# What you will do
Reproduce only the records starting at the line containing "You are a computer-use" and ending at the line containing "Instruction: Select the", changing "document" to "file" and leaving all else unaltered.

# Exercise input
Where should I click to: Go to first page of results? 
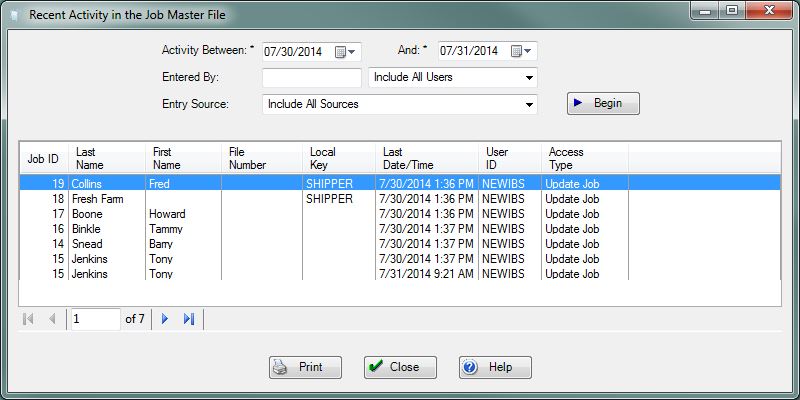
---
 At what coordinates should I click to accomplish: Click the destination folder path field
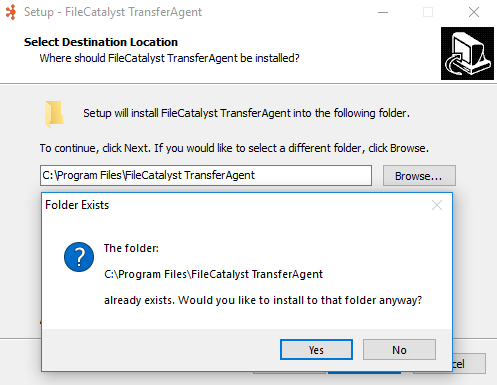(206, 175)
* * *
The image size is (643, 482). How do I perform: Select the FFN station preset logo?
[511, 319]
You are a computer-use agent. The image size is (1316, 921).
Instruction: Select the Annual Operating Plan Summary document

# Response to the task
You are a computer-use agent. The image size is (1316, 921).
Instruction: Select the Annual Operating Plan Summary file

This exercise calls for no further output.